Apparently Isabel Spearman, as part of her brief, used to assist her in packing for trips where she would accompany her husband and the demands of the itinerary would involve a number of outfits for each day for all those state dinners and receptions. She was not the first PM’s wife to have a taxpayer-funded assistant and nor should she have been.

Imagine the furore had Samantha Cameron turned up abroad dressed anything less than impeccably. In fact, if anything, she set a very high standard — last year she won Vanity Fair International Best Dressed — and made an excellent ambassador for British fashion. But just as she more than deserved to have tax-funded assistance with this difficult job, it is important to know that she had help doing it. This work was clearly so appreciated that her husband included Ms Spearman in his honours list. It’s a complete cod to think that someone in her position should perpetuate the superwoman myth — the woman who has it all and does it all — by pretending to do it all on her own and without assistance. This was no vanity appointment but a much needed and wise one.

It is possibly for the best that the new prime ministerial spouse is a man, given the hard act he has to follow. I have seen some token references to the sartorial habits of Theresa’s May’s husband Philip, but it is his wife, not he, who will now be subject to the fashion scrutiny. I would argue that as such she should be entitled to an allowance for not one, but probably two official dressers. It’s no overstatement to say that the entire tone of her premiership could be affected by how the media, and in turn the public, view her wardrobe.

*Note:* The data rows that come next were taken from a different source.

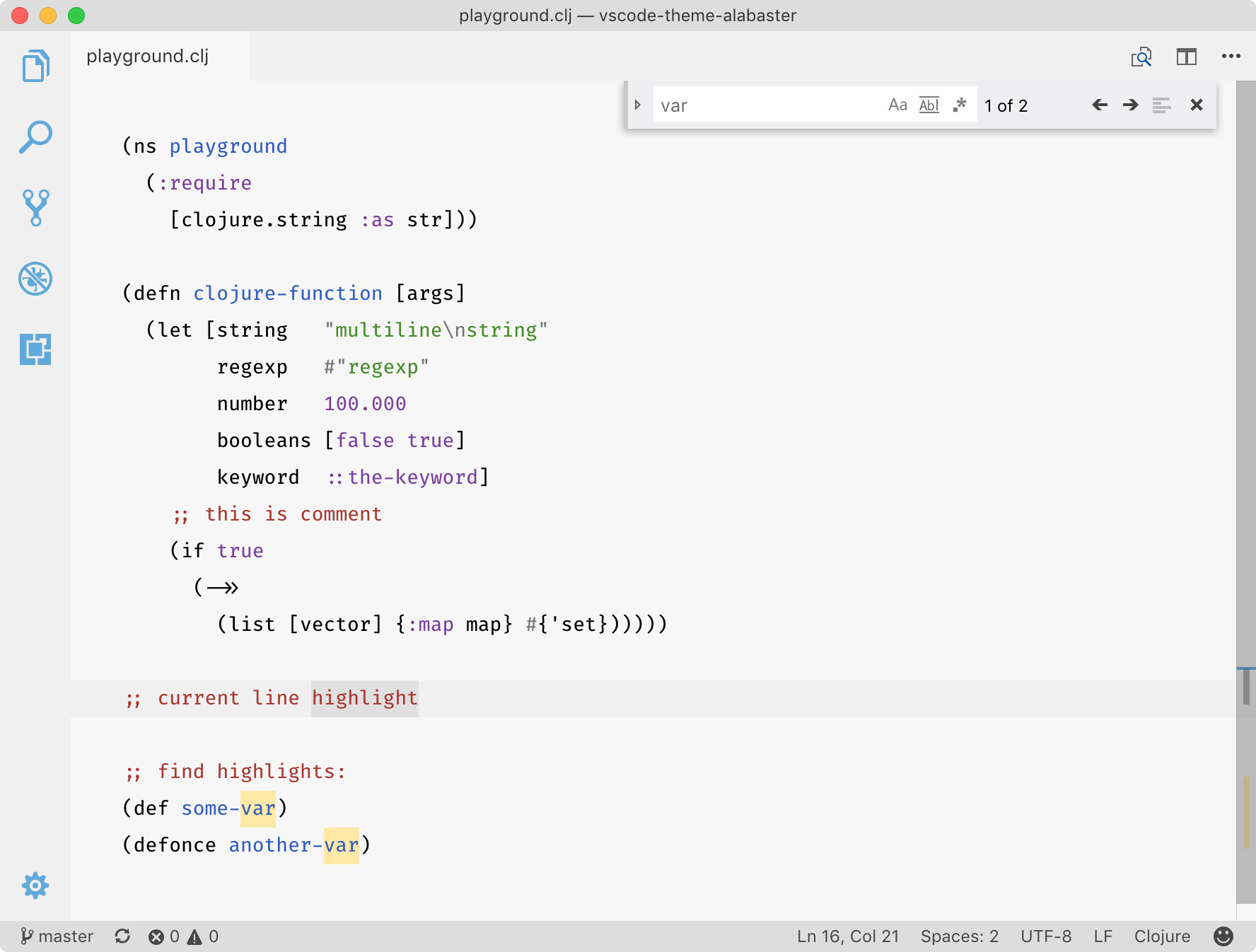Go to next search match arrow
The height and width of the screenshot is (952, 1256).
tap(1130, 105)
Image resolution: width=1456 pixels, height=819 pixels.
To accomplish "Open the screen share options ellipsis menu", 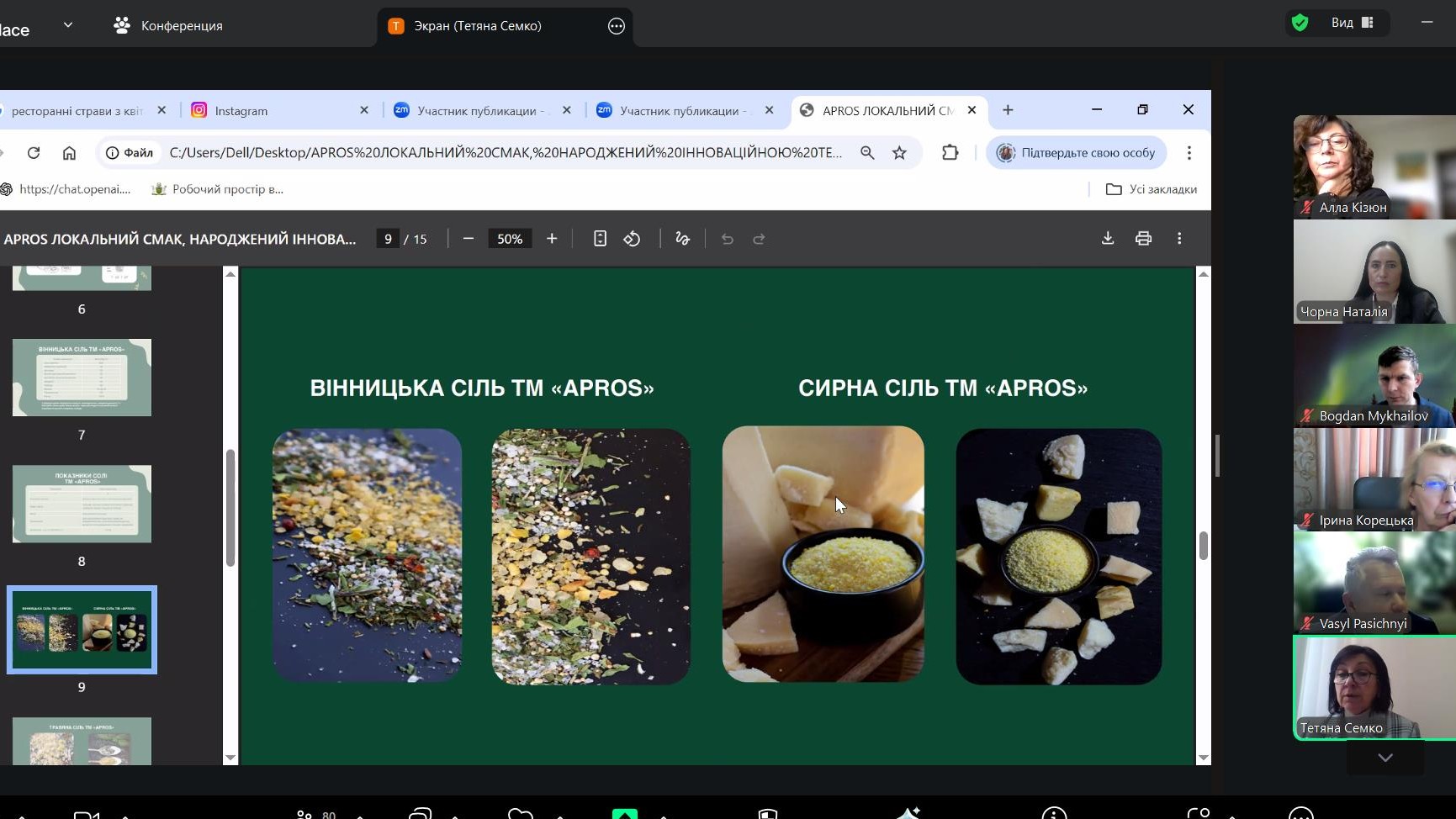I will (x=616, y=26).
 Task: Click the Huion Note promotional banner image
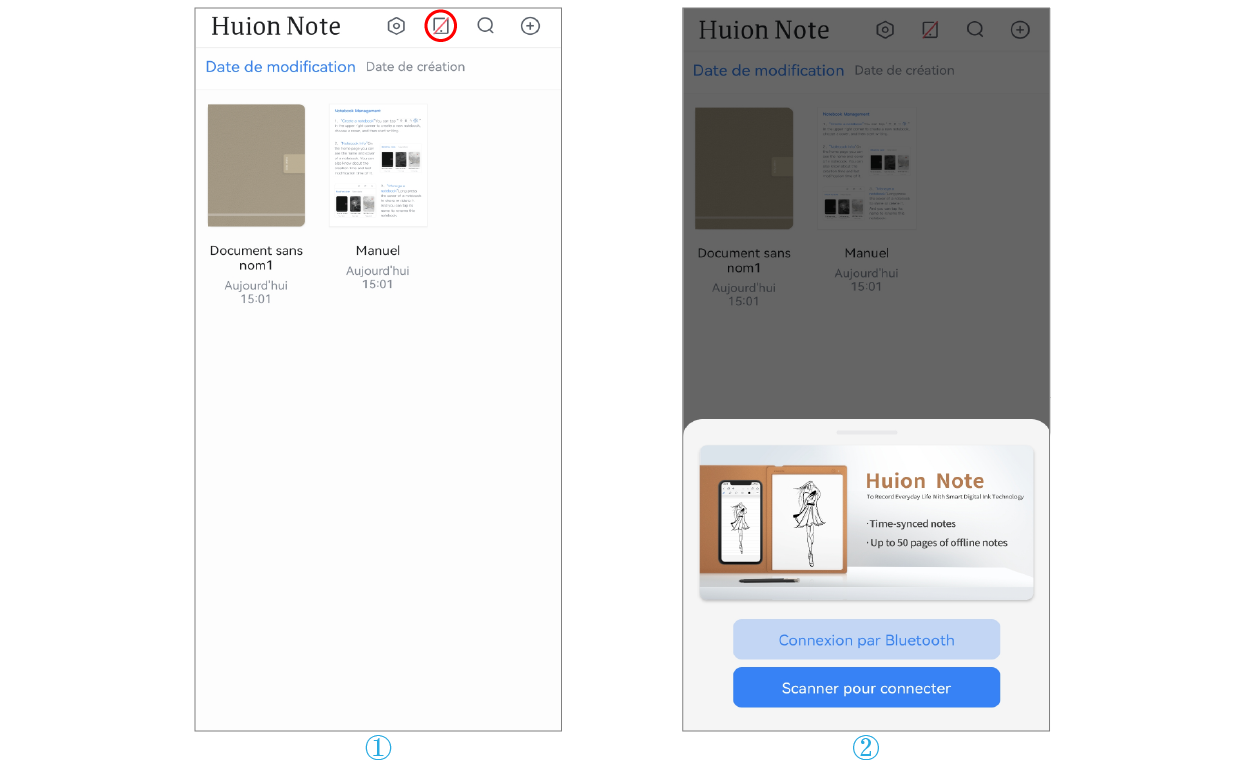click(x=866, y=522)
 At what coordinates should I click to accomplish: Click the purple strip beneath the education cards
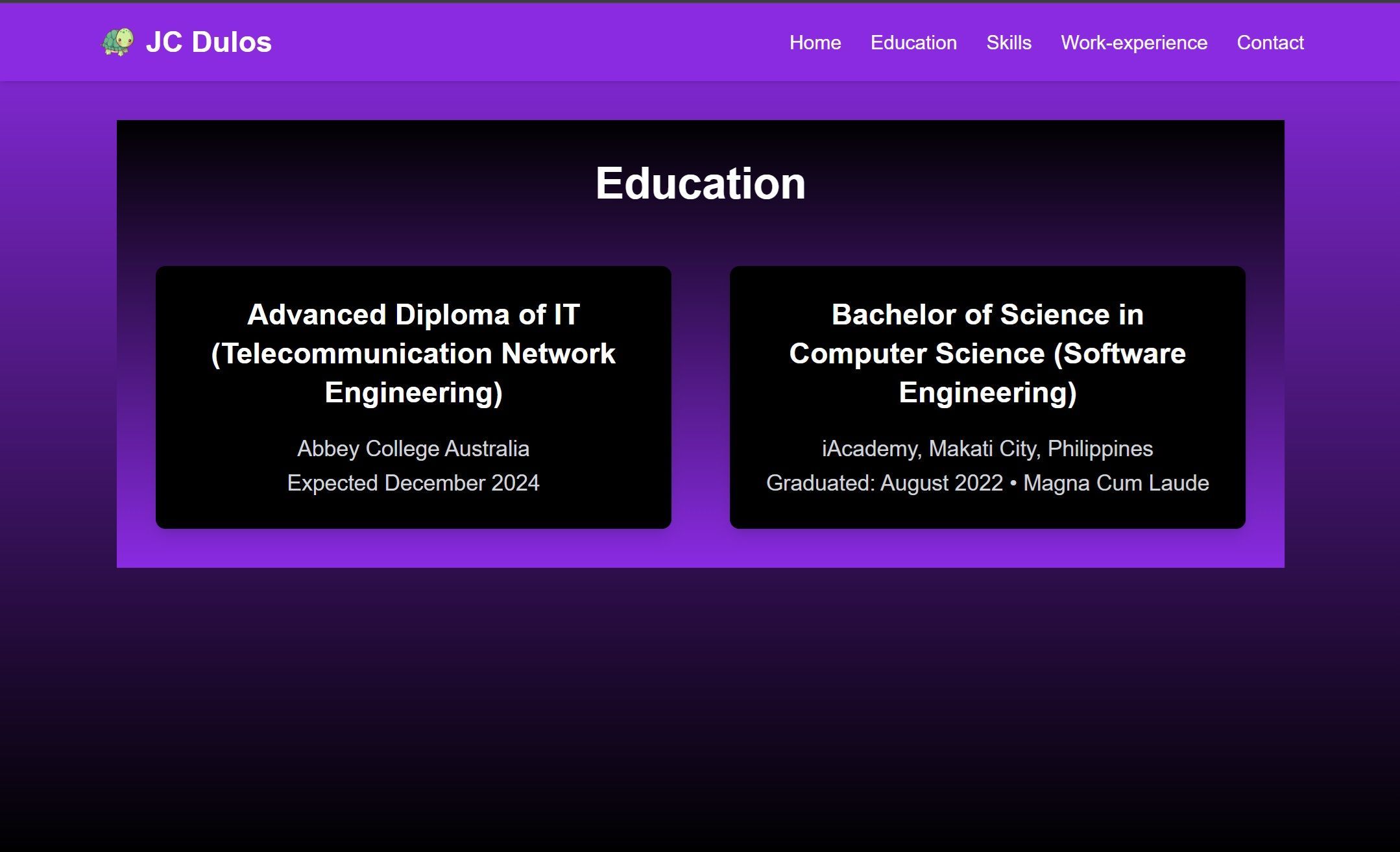(x=700, y=549)
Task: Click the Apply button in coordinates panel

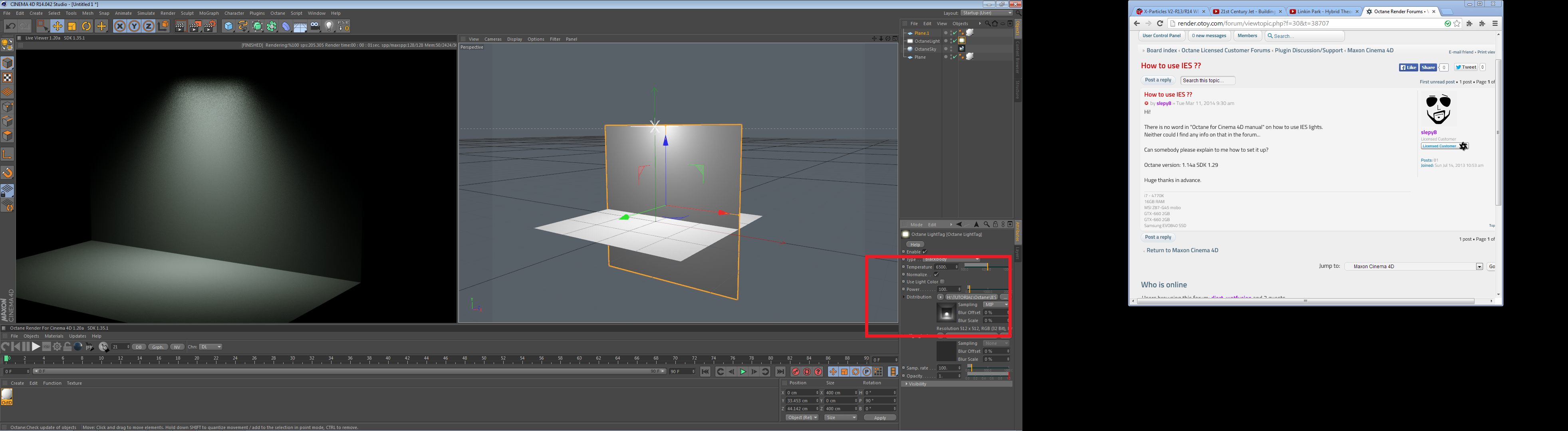Action: pos(879,417)
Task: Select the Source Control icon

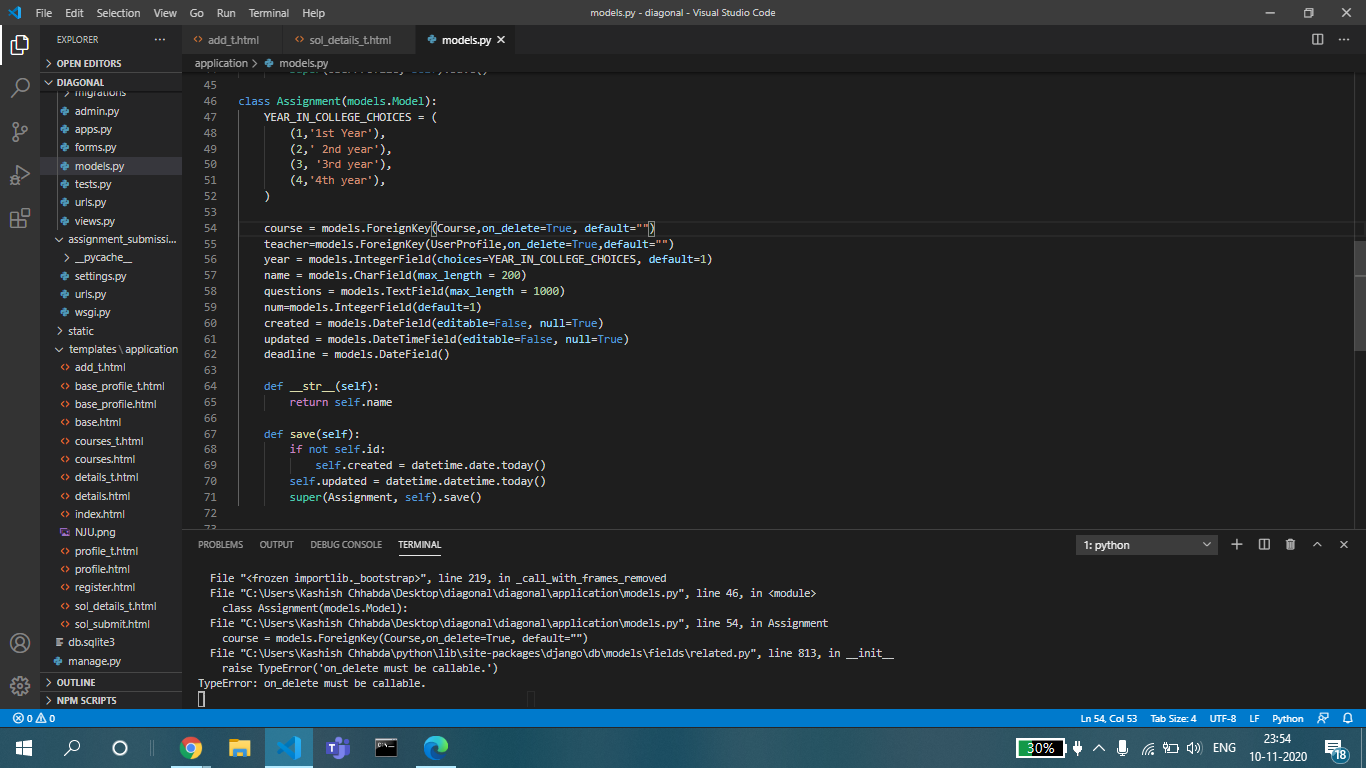Action: click(x=20, y=131)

It’s a hard thing to put an amount on, but female politicians must, in general, spend multiple amounts on their wardrobe compared to male colleagues. As they rise through the ranks this figure will rise; almost every day of the year will bring the need for an outfit that could bring you from the opening of a factory to a television debate. I’d argue that senior female ministers, at the very least, deserve a clothing allowance. They probably get a few blowdrys a week too, likely in a city centre salon for convenience — and the cost of that would also add up. I imagine with the sort of public profile they have, even going shopping — time constraints aside — must be a difficulty. Imagine those calls to Liveline about how much money Minister X spent in a boutique yesterday “on just one lousy outfit Joe”. Yes I know we’ve just been through a few very tough austerity years but the people who would be first to criticise the sartorial spending, or the very idea of an allowance, would be lining up to criticise the “state of that woman and what she has on her”. The carping is often, sadly, all the worse from other women. It would appear we are programmed to want to take females in the public realm, be they in politics or soap operas, down a peg or two.

Let’s face it, if it a male minister turned up in the same suit every single day, with a change of shirt and the odd change of tie no one, except those working close to him, would be likely to notice. In fact if he just had three suits and all of them were in the same shade of navy it would never be commented upon. We’ve been looking at Taoiseach Enda Kenny as leader of the country for more than five years now and I couldn’t tell you what colour suit he favours, or whether he prefers a blue shirt to a white one. As leader of our country I do like him to be well turned out, and almost always, in fairness, he certainly is that. But the job of doing that is a far easier, less expensive and less scrutinised task than if he were a female Taoiseach, or the wife of the British prime minister.